Senate Democrats are finally taking climate change seriously in their reconciliation bill

WASHINGTON, DC - JULY 20:  U.S. Senate Majority Leader Sen. Chuck Schumer (D-NY) (L) takes questions...
Alex Wong/Getty Images News/Getty Images

While President Biden was all too happy to settle for an infrastructure bill that sacrificed addressing bigger issues in the name of good, old-fashioned bipartisan agreement on roads and bridges, it looks like Senate Democrats are finally going to go for it with their initial offering on a reconciliation bill. Earlier this week, Democrats passed a $3.5 trillion budget resolution packed with significant spending on all of the country's social infrastructure, including massive new spending to address the looming threat of climate change.

The budget — which was largely written by Sen. Bernie Sanders, according to The Washington Post — includes much of the more ambitious programs that appeared in Biden's original infrastructure bill, before it got stripped for parts by senators reaching across the aisle. It invests billions in education, expands Medicare and the Affordable Care Act, and expands social safety nets for those in need of support through new affordable housing programs and rental assistance.

Crucially, it also pours cash into addressing climate change, and recognizes that the issue is going to touch basically every part of our lives for the foreseeable future. Guiding the budget are two goals established by the Biden administration earlier this year: shifting the nation's energy grid to 80% clean energy, and reducing the country's carbon emissions by half by the year 2030. To help those goals along, the single biggest chunk of spending on the matter is investment in clean energy, with nearly $200 billion going toward expanding renewable energy sources. That includes a mandate for Senate committees to draw up a clean energy standard, which would require future energy production to come from renewable sources.

This absolutely has Sanders's fingerprints all over it. The Vermont senator has been one of the most vocal advocates for the inclusion of a clean energy standard. Sanders previously suggested that he was willing to push for the requirement despite the fact that it was likely to be rejected by the Senate parliamentarian — the rule interpreter for the upper chamber who gets to determine if a proposal can qualify for reconciliation. If the parliamentarian determines that a proposal doesn't directly affect the budget, they can reject it from the proposal. Sanders is basically daring them to do just that.

Also getting a boost to spending: agriculture, which will see most of its expanded budget dedicated to climate-related crises. A total of $135 billion in new spending will go to this sector, with a focus on conservation and reduction of carbon emissions. The agriculture budget also has a carve-out for the Civilian Climate Corps, a concept that has been on Biden and the Democrats' radar since the 2020 election. The program would recruit and employ Americans to help complete federally-funded projects that seek to address climate change.

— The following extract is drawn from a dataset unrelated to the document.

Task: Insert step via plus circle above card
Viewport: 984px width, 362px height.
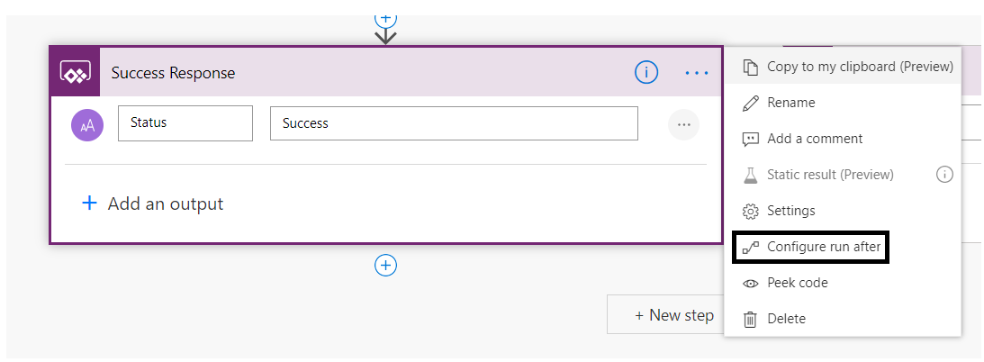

Basically no part of the budget is without some sort of climate-related spending. The $20.5 billion set aside for Native communities includes energy spending. The $37 billion budgeted to Homeland Security includes funds for procuring green materials for infrastructure projects. Within the $332 billion for housing programs is money earmarked for weatherizing buildings across the country.

This is the type of attention that climate change demands. And while the budget bill is not guaranteed to pass — perpetual party-pooper Sen. Joe Manchin has already voiced concerns about it — it's at least a step in the right direction. Earlier this week, the United Nations warned that we are at "code red for humanity" when it comes to climate change. This decade will be make or break for us. Making it rain cash won't stop the world from burning all on its own, but it can at least set us on track to finally address the problem head on.